Hi. I have two kids, 6 and 2 years old. I always get very frustrated when correcting my 1st kid who is 6. When she is not doing her homework properly, I will want to slap or even pinch her. I don't even allow her to cry when she was beaten by me.

I just want to make her feel bad and learn her lesson. I know this is the wrong way to discipline her, but I just can't control my anger.


When it comes to meal time, she will give all kind of nonsense and I will get very frustrated. I don't understand why I like to vent my anger on my daughter. Is it because I had a very bad experience during my pregancy with her? Sometimes I feel myself perverted, because I like to make my daugther feel sad. I hate myself.

Response from Dr. DeFoore

Hello Carina, and thank you so much for telling your story here. I really want to help you to stop hurting your daughter. I know that you're a good person, and that's why you wrote your story here. You know that what you're doing is wrong, but you don't know how to stop. I will do my best to help you, for your sake and the sake of your children.

First, I want you to write about anything and everything bad that has ever happened to you, using the guidelines on this page. I know you will do this, because you are good and you want to change. On that same page, you can begin writing from your anger every day, several times a day. This is extremely important, and it will help you to be more calm.

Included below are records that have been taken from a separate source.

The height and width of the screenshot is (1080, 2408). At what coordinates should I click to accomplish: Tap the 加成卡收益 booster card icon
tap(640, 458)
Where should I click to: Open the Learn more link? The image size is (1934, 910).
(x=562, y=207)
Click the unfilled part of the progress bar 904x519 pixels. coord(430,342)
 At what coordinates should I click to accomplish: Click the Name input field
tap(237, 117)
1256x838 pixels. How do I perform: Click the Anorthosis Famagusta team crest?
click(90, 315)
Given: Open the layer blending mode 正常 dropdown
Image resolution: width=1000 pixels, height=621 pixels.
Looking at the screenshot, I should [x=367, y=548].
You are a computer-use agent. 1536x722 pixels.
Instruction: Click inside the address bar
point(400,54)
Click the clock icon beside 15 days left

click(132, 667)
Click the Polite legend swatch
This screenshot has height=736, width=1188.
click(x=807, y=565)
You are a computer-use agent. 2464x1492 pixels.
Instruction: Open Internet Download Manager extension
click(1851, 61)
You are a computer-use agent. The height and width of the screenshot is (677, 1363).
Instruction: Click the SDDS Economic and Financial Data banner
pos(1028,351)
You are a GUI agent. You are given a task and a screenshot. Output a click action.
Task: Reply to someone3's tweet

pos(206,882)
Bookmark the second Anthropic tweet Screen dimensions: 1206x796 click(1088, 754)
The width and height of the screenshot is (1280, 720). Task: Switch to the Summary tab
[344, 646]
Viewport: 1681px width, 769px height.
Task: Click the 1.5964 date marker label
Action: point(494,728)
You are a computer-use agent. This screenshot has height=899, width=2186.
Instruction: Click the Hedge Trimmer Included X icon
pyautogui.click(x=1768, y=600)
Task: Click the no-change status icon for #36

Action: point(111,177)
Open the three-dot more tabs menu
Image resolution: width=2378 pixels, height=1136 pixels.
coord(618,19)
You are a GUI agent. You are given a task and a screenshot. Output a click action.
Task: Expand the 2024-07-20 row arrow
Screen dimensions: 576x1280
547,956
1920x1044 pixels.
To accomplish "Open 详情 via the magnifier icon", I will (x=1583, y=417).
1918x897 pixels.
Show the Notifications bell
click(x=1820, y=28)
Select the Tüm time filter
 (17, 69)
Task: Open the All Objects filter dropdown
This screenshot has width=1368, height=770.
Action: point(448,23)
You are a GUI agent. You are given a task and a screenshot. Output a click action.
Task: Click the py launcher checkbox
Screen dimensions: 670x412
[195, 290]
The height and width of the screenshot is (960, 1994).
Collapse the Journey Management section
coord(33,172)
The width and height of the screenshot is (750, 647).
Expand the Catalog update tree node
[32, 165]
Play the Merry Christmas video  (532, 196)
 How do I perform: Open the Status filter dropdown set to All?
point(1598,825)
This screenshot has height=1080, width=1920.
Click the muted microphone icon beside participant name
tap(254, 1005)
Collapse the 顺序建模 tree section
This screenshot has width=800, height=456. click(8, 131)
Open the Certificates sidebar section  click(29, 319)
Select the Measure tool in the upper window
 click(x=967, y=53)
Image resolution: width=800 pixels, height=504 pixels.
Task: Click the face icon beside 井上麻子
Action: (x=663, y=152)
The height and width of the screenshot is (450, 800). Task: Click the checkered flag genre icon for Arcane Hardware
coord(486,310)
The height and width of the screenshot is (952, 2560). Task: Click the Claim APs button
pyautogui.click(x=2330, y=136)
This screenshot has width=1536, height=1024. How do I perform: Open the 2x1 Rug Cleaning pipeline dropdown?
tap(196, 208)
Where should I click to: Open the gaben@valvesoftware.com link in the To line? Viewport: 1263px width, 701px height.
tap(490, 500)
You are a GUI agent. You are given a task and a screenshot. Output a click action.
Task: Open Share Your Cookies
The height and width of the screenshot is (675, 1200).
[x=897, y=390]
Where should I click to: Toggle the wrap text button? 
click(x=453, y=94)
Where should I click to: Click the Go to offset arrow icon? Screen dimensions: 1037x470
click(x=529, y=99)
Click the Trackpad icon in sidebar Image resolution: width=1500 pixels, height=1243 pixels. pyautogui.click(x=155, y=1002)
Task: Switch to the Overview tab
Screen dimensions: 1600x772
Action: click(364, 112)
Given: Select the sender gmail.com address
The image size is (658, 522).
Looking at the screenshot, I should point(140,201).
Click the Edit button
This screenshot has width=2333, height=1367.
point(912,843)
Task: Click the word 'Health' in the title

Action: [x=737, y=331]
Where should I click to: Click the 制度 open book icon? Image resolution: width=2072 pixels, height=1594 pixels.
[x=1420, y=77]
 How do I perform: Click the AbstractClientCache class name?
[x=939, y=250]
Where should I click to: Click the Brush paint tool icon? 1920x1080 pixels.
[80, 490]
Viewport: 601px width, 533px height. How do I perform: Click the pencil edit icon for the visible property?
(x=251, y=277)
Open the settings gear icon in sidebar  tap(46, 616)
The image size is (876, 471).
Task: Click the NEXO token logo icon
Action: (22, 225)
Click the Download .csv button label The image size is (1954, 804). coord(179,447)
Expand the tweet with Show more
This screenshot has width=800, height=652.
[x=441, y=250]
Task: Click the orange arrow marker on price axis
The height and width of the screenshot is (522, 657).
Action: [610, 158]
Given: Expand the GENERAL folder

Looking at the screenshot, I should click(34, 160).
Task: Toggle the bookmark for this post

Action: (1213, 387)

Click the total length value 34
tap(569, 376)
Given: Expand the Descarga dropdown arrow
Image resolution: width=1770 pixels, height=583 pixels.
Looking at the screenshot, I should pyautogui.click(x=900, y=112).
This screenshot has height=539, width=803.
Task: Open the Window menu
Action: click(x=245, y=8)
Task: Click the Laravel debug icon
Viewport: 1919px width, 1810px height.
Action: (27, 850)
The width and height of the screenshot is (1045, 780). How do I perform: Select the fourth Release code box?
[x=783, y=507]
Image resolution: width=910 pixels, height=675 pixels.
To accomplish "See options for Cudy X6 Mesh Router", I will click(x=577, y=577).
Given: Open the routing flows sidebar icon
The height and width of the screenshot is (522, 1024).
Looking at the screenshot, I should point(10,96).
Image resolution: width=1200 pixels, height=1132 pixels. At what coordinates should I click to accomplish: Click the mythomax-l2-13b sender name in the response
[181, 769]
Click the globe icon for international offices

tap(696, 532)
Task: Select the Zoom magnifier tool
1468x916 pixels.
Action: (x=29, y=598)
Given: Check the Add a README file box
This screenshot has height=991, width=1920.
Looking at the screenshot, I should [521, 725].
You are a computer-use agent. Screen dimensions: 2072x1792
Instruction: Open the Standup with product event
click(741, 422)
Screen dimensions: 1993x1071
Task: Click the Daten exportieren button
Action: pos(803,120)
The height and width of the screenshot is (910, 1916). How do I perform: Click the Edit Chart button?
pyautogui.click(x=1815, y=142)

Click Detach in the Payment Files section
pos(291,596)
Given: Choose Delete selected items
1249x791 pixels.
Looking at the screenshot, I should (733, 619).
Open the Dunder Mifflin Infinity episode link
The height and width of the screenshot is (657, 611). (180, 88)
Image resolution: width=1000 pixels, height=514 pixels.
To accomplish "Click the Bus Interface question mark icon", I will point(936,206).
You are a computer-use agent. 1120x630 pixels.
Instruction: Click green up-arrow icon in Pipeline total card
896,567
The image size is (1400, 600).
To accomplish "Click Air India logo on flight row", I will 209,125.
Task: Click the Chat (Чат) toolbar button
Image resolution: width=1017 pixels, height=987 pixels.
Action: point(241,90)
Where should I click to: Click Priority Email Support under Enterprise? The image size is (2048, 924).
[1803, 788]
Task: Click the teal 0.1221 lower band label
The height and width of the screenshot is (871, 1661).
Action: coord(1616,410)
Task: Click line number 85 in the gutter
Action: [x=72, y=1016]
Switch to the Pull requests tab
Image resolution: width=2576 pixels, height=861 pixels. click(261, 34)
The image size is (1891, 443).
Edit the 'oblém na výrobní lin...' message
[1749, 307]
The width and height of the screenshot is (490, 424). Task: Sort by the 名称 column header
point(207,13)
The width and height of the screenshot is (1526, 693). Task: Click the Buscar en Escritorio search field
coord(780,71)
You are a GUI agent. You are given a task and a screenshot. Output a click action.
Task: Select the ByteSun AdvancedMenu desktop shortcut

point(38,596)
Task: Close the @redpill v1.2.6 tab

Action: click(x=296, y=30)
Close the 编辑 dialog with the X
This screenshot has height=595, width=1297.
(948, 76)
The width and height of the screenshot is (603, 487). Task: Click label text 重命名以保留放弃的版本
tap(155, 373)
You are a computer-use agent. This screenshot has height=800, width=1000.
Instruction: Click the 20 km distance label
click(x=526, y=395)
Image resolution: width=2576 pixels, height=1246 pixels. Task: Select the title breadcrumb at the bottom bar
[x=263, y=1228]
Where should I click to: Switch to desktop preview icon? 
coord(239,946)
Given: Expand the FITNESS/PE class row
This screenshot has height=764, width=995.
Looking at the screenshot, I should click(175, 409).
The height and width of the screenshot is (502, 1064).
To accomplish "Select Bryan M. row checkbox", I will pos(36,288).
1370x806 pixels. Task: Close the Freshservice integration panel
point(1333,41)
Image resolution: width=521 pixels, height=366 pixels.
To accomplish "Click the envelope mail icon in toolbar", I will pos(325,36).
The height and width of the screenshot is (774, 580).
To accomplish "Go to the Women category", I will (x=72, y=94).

Then do the positive writing exercises on that page, especially focusing on what you love about your daughter.

Here is a method for controlling your anger that will also help you:

1) Come up with a mental picture of your anger. Amplify it, making it larger than life, and keep searching for an image until you have a clear picture in your mind. Imagine how you look to your daughter when you're hurting her, and then make the image even worse in your mind. This is not you, this is just your anger--which has become very sick, and you will heal it.

2) While picturing it in your mind, say this to it: "I can see that you are a part of me. I created you a long time ago, for my protection. If I let you run my life, you will destroy it, and you will keep hurting my children. I'm not going to try to kill you or make you go away. You have a place here, but you're not going to be in charge any more. I'm taking over, which will keep both of us safe. I know you're strong, but your strength belongs to me, and I choose to use it for good things."

3) Notice how the image responds or changes in your mind while you say these things. Keep working with it in this way until you begin to see a healthy anger image start to emerge. Ultimately, you want to transform it into a loyal ally--that's what happens when your anger is healthy.

4) Every time you start to get angry, picture this image of your anger--keep at it until you can see it clearly. This is called "See It Don't Be It," and it will help you to manage your anger.

You can do this, Carina. You are a good person who wants to do the right thing.

I believe in the goodness in your heart. Please do all of the above exercises, and stop hurting your precious children and yourself.